Rewrite every line of the material from its beginning through the line containing "Action: (x=298, y=622)", inclusive, shifting each coordinate in the answers up by 45. Leave the pictures out of your answer.

**SOURCE RECORDS**:
# # # #

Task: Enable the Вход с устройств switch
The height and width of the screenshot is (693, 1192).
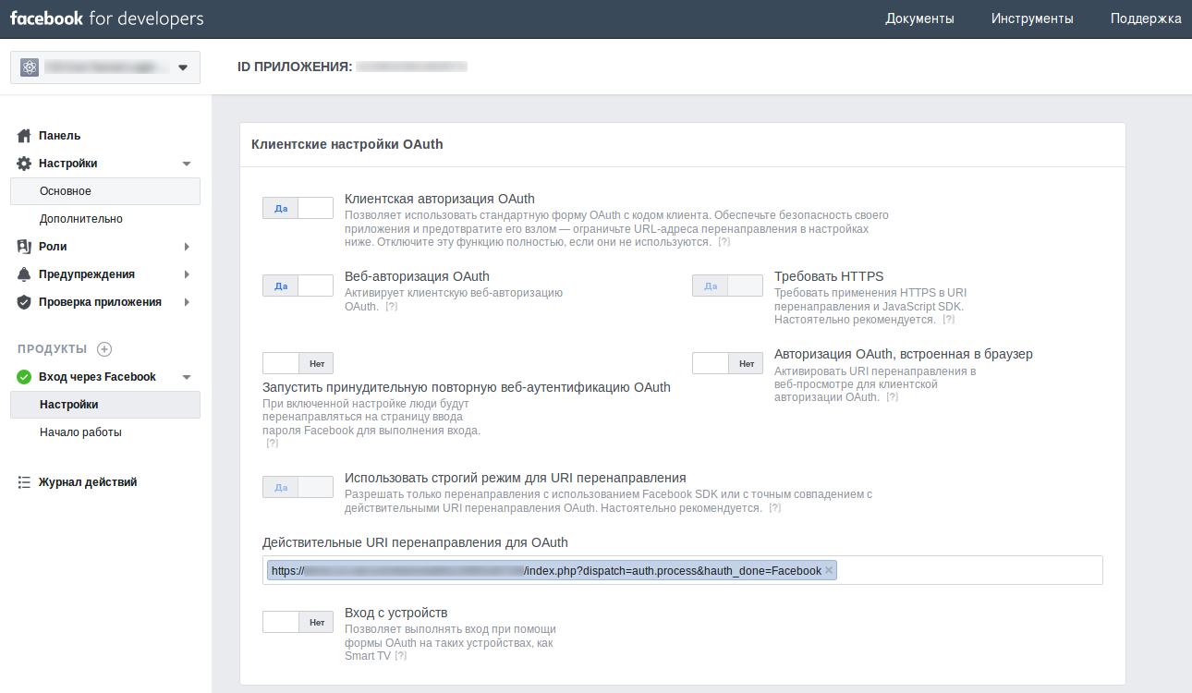Action: (x=298, y=622)
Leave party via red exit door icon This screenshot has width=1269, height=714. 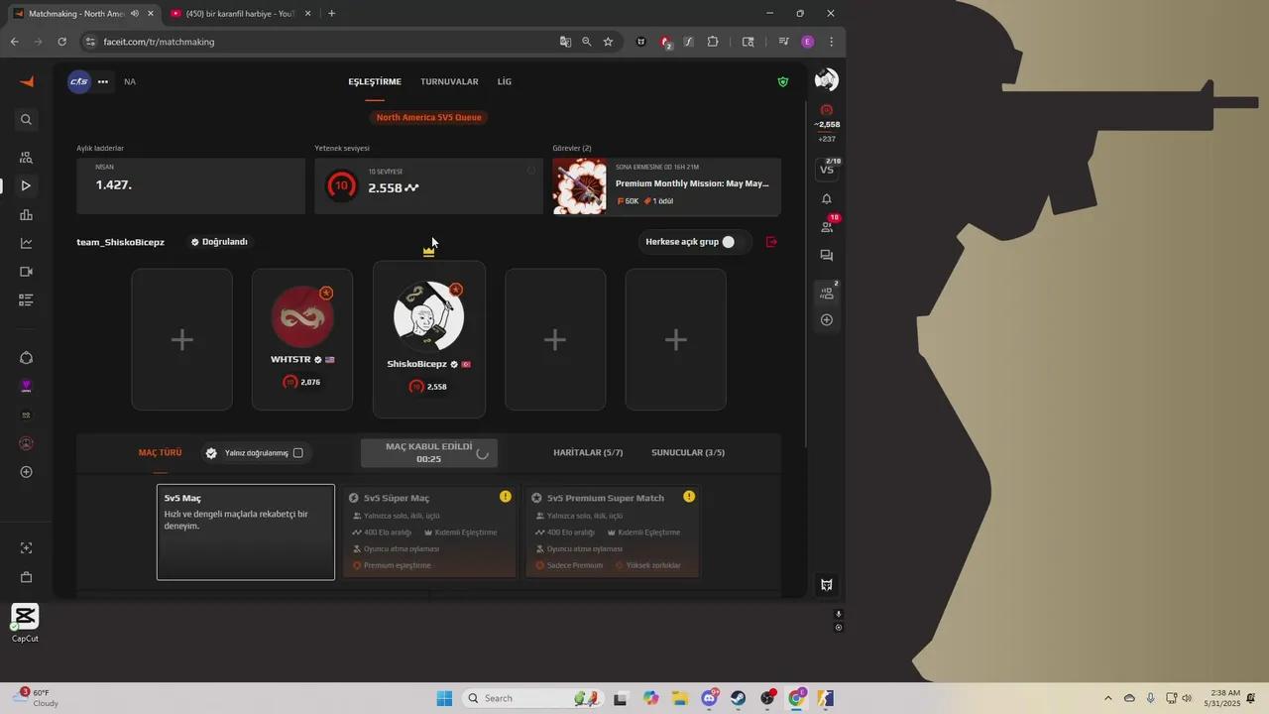coord(771,241)
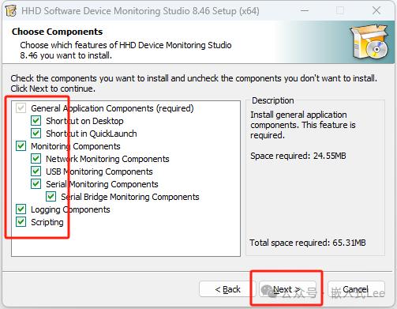Viewport: 397px width, 309px height.
Task: Disable Network Monitoring Components checkbox
Action: (36, 159)
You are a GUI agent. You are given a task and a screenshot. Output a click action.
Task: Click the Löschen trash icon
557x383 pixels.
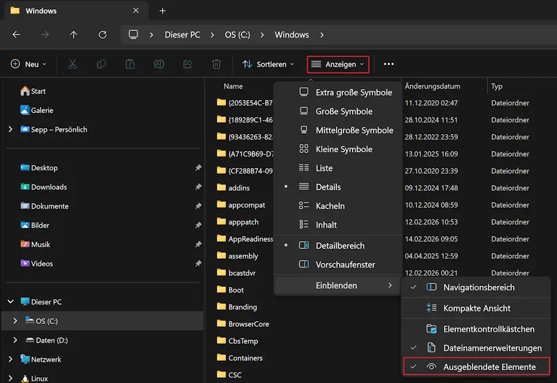[x=216, y=64]
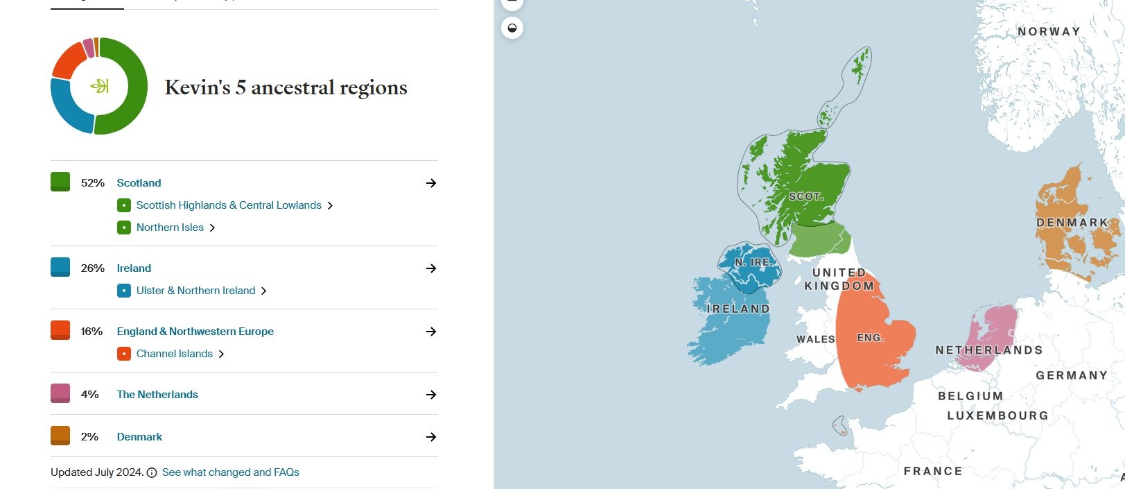Click the Northern Isles subregion dot icon
Image resolution: width=1125 pixels, height=489 pixels.
pos(124,228)
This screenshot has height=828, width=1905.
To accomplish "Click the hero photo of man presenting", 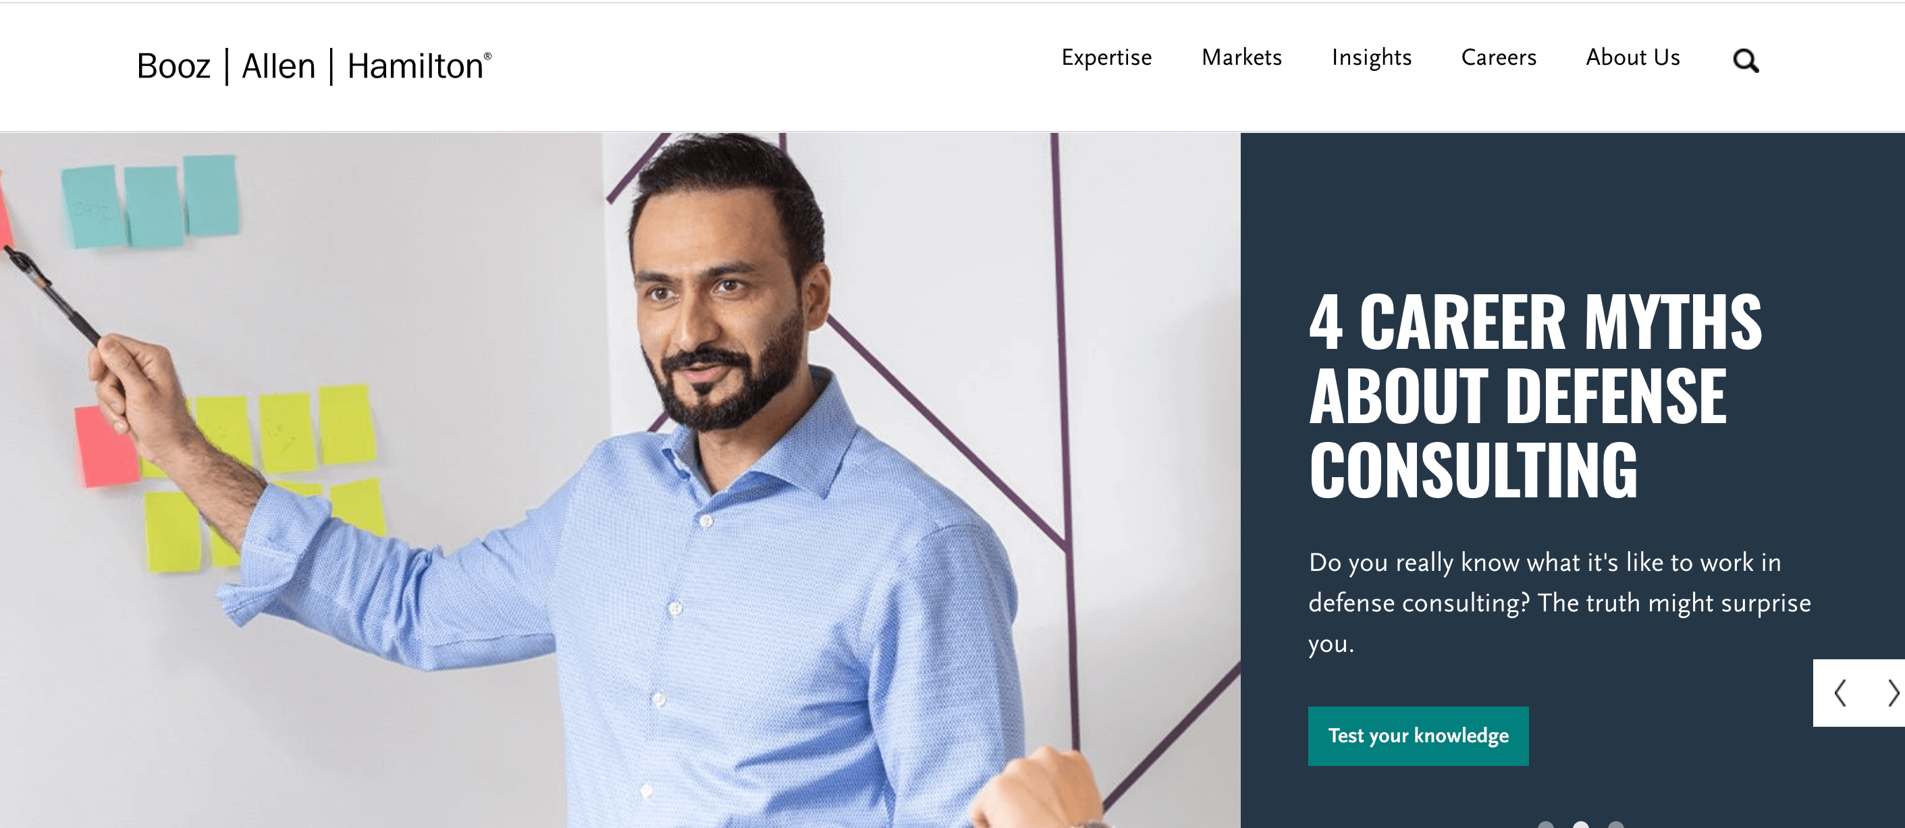I will tap(620, 481).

# # # #

**WRITTEN SOLUTION**:
Task: Enable the Вход с устройств switch
The height and width of the screenshot is (693, 1192).
Action: (x=343, y=667)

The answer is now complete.